ACTIVITY
Among the entries, which lines carry the string "radio"? Copy each of them.

DATA PROVIDED
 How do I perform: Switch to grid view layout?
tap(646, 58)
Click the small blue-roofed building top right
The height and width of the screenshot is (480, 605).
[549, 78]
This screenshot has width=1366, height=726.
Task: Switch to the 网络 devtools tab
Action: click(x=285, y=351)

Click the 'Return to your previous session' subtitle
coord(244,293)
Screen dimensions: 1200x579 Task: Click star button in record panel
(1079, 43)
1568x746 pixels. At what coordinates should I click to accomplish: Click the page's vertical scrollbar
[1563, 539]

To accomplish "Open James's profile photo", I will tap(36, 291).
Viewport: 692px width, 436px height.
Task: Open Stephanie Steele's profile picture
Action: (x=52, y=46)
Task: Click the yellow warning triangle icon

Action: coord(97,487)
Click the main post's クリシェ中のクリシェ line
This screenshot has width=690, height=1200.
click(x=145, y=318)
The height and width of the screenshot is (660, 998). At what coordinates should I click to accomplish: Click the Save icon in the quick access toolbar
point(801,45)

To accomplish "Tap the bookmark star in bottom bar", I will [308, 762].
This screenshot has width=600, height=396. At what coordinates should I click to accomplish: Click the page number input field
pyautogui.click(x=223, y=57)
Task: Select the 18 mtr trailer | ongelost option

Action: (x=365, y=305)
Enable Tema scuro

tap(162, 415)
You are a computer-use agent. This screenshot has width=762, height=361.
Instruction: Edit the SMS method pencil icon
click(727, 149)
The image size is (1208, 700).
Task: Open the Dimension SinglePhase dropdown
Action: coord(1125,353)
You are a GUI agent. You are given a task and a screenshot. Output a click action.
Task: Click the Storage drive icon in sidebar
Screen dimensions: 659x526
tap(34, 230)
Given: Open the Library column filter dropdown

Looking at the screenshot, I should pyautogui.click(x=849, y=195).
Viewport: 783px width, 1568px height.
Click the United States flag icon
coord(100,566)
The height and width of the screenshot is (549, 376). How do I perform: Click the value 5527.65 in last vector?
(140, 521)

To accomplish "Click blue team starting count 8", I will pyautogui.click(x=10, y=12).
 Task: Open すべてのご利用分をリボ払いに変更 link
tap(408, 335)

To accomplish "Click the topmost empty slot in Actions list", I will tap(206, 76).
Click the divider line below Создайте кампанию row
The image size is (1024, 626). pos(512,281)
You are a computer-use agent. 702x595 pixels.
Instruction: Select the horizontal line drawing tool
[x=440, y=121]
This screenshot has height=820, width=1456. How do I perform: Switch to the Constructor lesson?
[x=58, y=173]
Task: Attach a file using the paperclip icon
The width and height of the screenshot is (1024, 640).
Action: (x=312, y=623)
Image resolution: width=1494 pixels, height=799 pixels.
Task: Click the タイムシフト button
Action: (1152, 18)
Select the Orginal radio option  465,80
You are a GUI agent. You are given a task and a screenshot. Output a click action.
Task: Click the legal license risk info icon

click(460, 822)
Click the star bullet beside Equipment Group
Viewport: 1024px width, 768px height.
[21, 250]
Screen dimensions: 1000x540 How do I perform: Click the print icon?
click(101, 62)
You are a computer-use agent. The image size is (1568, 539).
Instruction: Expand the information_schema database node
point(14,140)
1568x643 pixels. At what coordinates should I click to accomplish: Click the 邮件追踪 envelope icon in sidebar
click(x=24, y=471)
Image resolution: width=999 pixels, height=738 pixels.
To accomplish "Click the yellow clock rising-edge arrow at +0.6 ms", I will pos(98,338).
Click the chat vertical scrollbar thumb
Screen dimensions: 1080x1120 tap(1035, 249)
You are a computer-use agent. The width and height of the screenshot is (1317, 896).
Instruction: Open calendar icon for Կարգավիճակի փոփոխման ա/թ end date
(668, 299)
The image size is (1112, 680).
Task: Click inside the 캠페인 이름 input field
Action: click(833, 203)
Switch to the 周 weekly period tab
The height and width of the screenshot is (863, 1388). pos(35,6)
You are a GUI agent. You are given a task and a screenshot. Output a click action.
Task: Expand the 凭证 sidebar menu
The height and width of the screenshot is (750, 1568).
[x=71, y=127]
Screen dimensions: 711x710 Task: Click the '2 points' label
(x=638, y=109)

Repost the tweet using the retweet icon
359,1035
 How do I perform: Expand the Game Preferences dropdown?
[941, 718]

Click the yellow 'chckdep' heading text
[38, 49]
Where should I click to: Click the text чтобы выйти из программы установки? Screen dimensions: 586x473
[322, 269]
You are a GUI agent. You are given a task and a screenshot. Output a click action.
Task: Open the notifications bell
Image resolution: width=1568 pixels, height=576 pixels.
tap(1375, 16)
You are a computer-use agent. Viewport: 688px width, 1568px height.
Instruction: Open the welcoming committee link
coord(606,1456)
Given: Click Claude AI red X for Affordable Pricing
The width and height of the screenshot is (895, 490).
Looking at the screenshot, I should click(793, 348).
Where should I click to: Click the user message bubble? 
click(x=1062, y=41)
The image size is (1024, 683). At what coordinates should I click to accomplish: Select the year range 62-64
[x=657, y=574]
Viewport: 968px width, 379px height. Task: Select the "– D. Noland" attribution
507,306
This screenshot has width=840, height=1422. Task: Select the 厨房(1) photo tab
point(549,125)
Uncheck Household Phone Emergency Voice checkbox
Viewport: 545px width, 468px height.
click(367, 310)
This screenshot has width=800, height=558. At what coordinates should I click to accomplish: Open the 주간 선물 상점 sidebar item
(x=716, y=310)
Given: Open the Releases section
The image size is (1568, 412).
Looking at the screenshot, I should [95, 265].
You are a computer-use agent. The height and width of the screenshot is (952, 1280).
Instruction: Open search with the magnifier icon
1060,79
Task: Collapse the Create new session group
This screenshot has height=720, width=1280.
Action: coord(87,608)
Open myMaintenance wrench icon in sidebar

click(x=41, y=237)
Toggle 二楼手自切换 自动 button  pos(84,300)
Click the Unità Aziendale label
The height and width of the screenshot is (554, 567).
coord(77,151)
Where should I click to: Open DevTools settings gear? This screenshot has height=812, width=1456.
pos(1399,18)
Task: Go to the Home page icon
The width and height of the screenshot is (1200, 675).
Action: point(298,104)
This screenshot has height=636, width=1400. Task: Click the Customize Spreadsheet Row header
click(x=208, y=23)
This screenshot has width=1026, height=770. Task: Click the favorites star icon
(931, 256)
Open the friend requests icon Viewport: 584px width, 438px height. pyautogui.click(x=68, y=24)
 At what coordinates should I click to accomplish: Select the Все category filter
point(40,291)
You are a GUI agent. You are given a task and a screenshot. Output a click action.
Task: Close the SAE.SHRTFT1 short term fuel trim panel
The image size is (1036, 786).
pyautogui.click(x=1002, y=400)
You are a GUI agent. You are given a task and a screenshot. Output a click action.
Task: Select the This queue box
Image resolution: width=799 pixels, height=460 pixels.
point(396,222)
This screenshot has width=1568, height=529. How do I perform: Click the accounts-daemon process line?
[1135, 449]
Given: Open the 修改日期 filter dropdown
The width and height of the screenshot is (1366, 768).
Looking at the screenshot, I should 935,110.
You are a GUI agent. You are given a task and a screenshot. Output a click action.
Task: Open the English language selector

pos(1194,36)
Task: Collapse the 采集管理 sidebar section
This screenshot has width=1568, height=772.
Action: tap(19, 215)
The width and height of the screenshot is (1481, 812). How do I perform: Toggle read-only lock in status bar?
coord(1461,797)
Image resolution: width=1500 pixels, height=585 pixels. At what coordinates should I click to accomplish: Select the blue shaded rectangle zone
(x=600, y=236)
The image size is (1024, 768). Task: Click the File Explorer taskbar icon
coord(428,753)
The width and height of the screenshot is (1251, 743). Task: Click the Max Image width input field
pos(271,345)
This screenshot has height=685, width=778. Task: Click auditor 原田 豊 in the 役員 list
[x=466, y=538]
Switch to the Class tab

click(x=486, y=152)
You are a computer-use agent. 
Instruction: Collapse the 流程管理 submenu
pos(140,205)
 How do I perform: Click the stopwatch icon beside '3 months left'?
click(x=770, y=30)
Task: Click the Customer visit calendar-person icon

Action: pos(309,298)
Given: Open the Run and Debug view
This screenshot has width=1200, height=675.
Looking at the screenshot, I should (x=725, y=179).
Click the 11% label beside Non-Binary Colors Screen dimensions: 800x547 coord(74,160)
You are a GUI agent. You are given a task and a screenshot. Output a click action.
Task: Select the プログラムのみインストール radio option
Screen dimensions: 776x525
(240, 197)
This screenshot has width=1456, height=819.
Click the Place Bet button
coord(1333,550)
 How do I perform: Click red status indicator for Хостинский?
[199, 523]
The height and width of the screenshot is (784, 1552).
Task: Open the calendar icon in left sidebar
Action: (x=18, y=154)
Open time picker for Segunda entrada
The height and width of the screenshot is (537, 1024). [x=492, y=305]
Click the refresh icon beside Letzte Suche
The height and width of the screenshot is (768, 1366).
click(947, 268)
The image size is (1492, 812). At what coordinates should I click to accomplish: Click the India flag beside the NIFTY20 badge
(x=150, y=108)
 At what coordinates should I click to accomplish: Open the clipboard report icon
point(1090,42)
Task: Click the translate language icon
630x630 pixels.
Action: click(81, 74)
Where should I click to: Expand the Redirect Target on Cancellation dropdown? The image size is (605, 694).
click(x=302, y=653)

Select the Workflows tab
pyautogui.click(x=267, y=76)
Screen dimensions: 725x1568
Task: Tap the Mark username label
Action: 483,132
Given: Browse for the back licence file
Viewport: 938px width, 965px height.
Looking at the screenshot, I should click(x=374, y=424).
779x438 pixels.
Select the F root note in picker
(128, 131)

RESPONSE TO THE TASK
Select the Orginal radio option  465,80
Task: Select the プログラムのみインストール radio option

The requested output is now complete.